April 17, 2012 12:10 am

IF BILL GATES runs for a seat on the Stafford Board of Supervisors, our advice is to vote for someone else--at least if you intend to submit a Freedom of Information Act request to obtain public records he may possess. Under current board policy, asserting your civic right to know could cost you your house, your savings, and everything this side of your firstborn.

That's because Stafford County allows supervisors to charge FOIA petitioners the prorated equivalent of their regular-job salaries if the supervisors have to comb through nongovernmental email accounts to find and extract the sought material.
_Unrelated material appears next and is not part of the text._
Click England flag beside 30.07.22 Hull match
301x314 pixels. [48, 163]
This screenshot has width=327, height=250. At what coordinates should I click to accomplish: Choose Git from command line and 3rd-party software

This iceberg--a serious chilling of citizens' right to learn what their elected representatives are officially up to--raised its tip in February when Paul Jacobs, a Gayle Middle School teacher who serves on the Compensation Committee of the Stafford Education Association, tried to FOIA school-funding-related emails from County Administrator Anthony Romanello and Supervisors Susan Stimpson and Cord Sterling.

About three weeks later, Mr. Jacobs got his reply from Deputy Stafford County Attorney Alan Smith. The officials would comply with the teacher's request, wrote Mr. Smith, but he would have to pay these costs:

Supervisor Stimpson: $19.70

Administrator Romanello: $36.06

Supervisor Sterling: $1,240

Mrs. Stimpson evidently submitted prorated charges based on her supervisor's salary of $20,500. Mr. Romanello's charges also are based on the income from his public position. Mr. Sterling's eyebrow-raising estimate, however, is linked to his pay as vice president of the Aerospace Industries Association, where, according to his website, he "works with the CEOs of several Fortune 100 companies."

No doubt his time is valuable. As he explained to Mr. Jacobs in an email exchange, "As budget committee chair, I have thousands of budget related emails that I will need to sift through to see which relate to your request. This will likely take several hours, and I will either have to hire a lawyer to do the work, or I will need to take a vacation day."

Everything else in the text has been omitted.